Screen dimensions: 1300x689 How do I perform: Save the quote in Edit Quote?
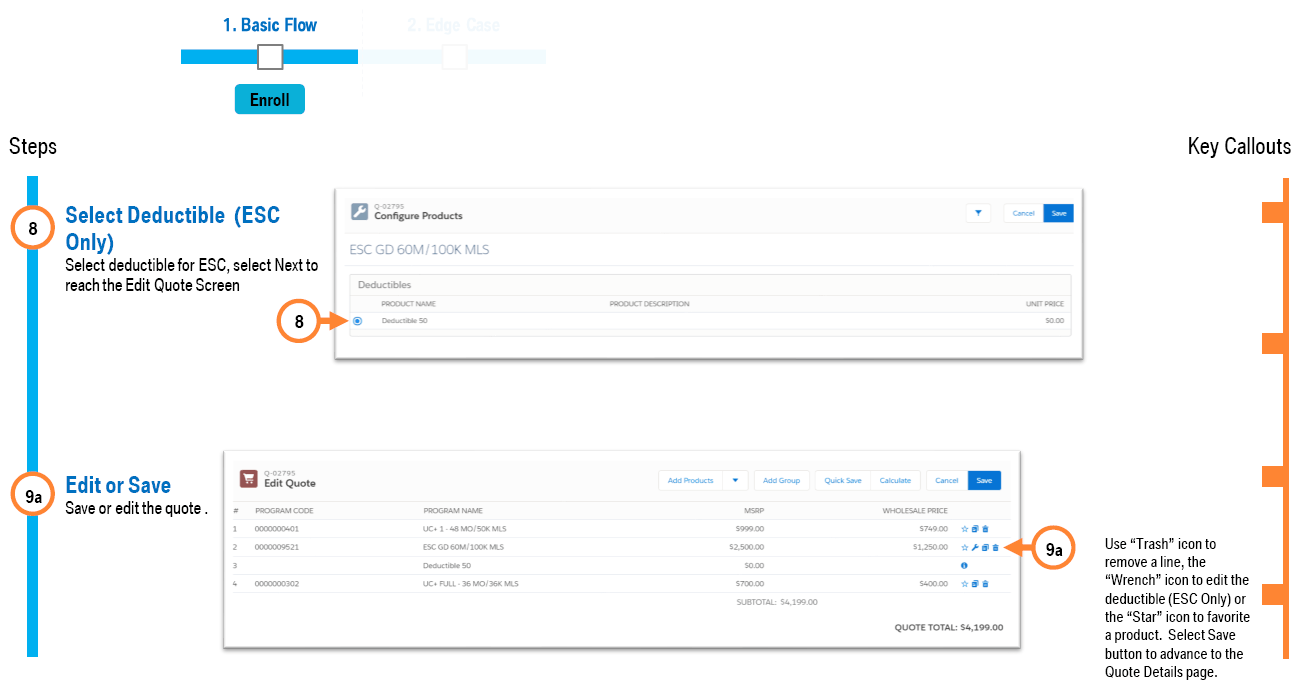(984, 480)
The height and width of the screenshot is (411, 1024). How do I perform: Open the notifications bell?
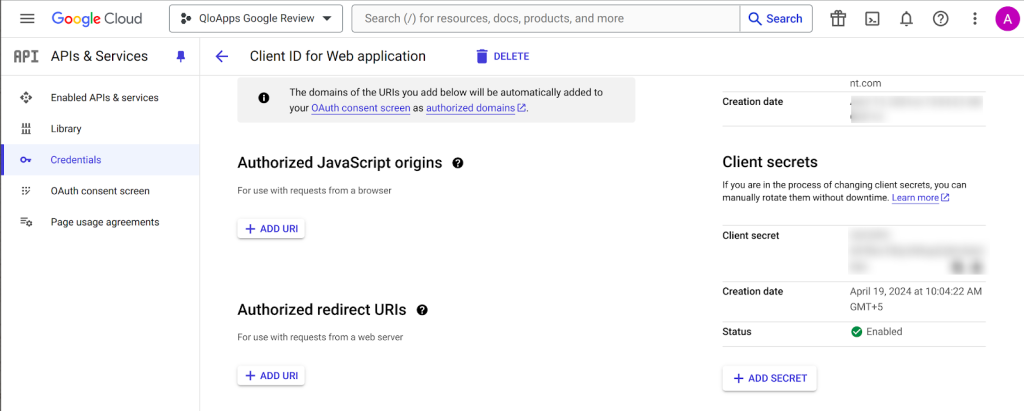(x=906, y=19)
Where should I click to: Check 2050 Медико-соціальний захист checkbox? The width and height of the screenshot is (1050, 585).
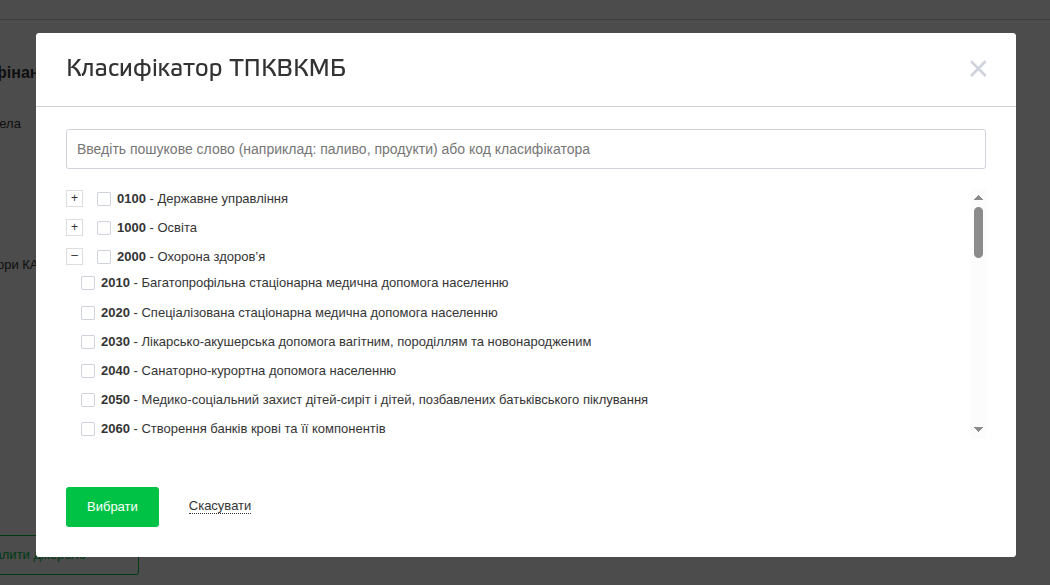pos(88,399)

_ _ _ _ _ _ _

● **Aim of the exercise**: Give the lines of the entries above exactly as they appear, leaving out each picture.

● **Exercise output**:
Screen dimensions: 1300x689 How do I perform: Save the quote in Edit Quote?
(984, 480)
The height and width of the screenshot is (411, 1024). How do I perform: Open the notifications bell?
(x=906, y=19)
Where should I click to: Check 2050 Медико-соціальний захист checkbox? The width and height of the screenshot is (1050, 585).
pos(88,399)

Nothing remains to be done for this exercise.